Good Faith Efforts and Maintaining a Minimum Standard of Living

Both Chapter 7 and Chapter 13 bankruptcy allow for the discharge of some debts, like student loan debt, if you can qualify it as an undue hardship. This is determined by certain circumstances through the Brunner Test. These are the qualifications: 

  • If you are forced to repay the loan, you cannot maintain a minimum standard of living
  • Financial hardship imposed by loan repayment will continue for a significant time after it is repaid
  • You have made good faith efforts to repay your loans prior to filing for bankruptcy, including never going into default and maintaining contact with your lender

Your ability to maintain a minimum standard of living is determined through means testing. This test uses the median family income for you based on where you live and your family size. If paying your debts overwhelms your ability to stay near the median family income and provide for dependents and yourself, the court may determine that you qualify for bankruptcy. You must also prove that you are meeting bare-bones expenses, and you have done everything in your power to increase your income to manage all your expenses, including your debts.

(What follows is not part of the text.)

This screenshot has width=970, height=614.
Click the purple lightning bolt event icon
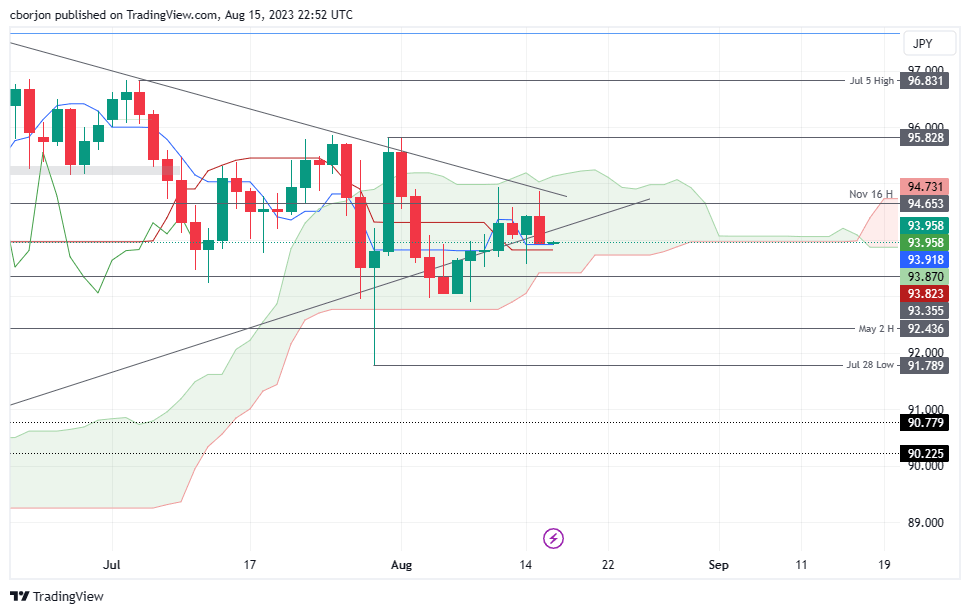[553, 538]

Courts will look for good faith efforts to pay your debts. This includes adjusting your student loan repayment schedule, refinancing or consolidating loans, making minimum payments on interest, and generally staying in touch with your student loan servicer. If you immediately default on your student loans by failing to make monthly payments for almost a year, the court may not look favorably on this because it does not show good faith to manage your debts on your part. 

Your Student Loan Debt During the Bankruptcy Process

While you file for bankruptcy, your creditors (including your student loan servicer) cannot try to collect your debts. You do not have to default on your student loans to qualify for bankruptcy; you could still be making small monthly payments. You can show that even this is too much for your current financial situation.

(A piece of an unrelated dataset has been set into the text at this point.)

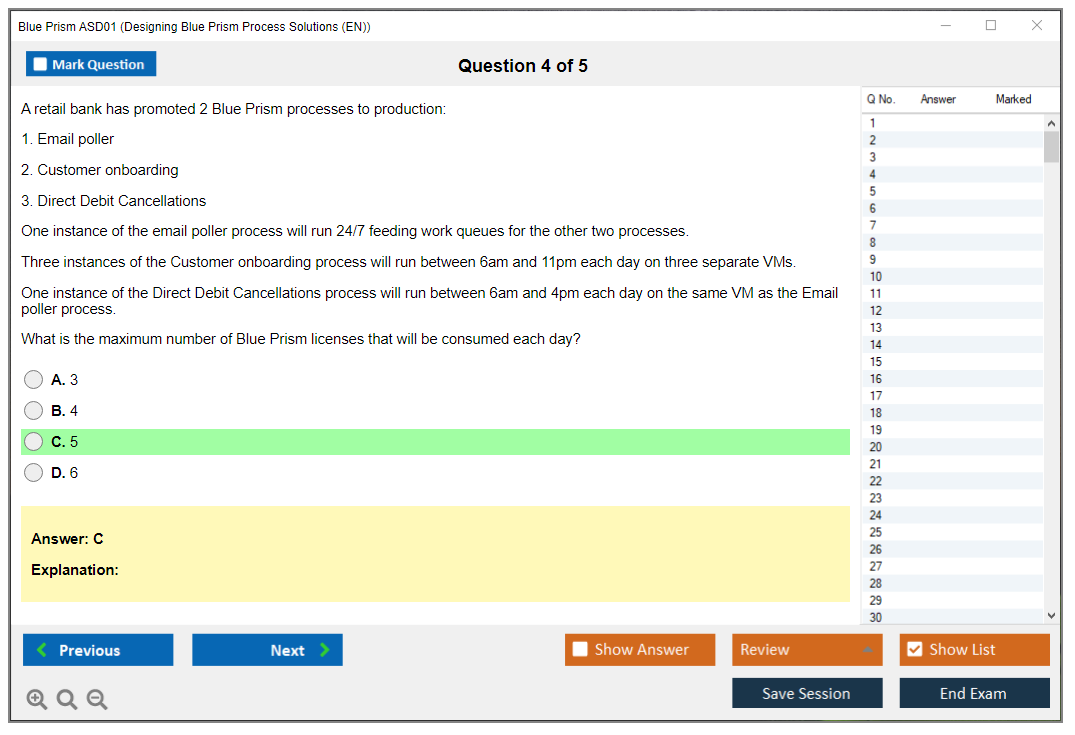
Task: Click the green left arrow on Previous
Action: (x=42, y=650)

Once you file a petition, this begins an adversary proceeding, which is a lawsuit within bankruptcy court. The Brunner Test will be applied to determine if your student loans pose an undue hardship. If you make this request, it is likely that you have other debts that need to be discharged too. Your creditors may be present in court to argue their points regarding discharge due to student loan bankruptcy. 

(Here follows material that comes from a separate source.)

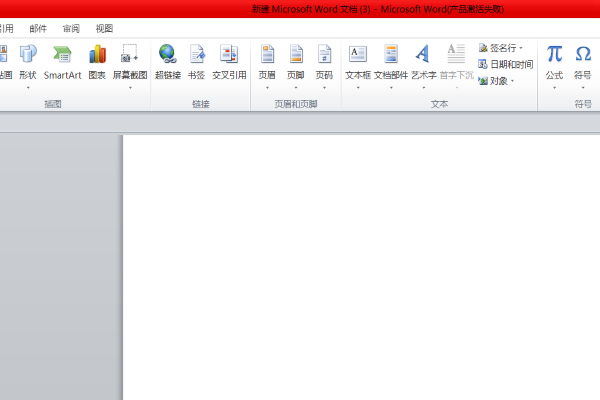The image size is (600, 400).
Task: Open the 视图 (View) tab
Action: pyautogui.click(x=104, y=29)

Student Loan Bankruptcy Is Tough, But It Might Work for You

It is important to know that it is hard to file for student loan bankruptcy. Prior to 1976, student loans could easily be discharged through bankruptcy proceedings in federal court. Congress began to implement changes and restrictions so more people would be forced to pay their student loans back.

In 1998, Congress removed the ability to discharge these debts unless the debtor could prove that the loans posed a significant hardship. In 2005, this extended from federal to private loans. Now, you can only use Chapter 7 and Chapter 13 bankruptcy filings as methods of showing financial hardship to have student loans discharged.

There are many financial reasons you may worry about repaying your student loans, but simply filing for bankruptcy will not get rid of your debt. If you meet specific requirements and have made clear efforts to repay your loans but still find yourself in financial dire straits, you may qualify for student loan bankruptcy.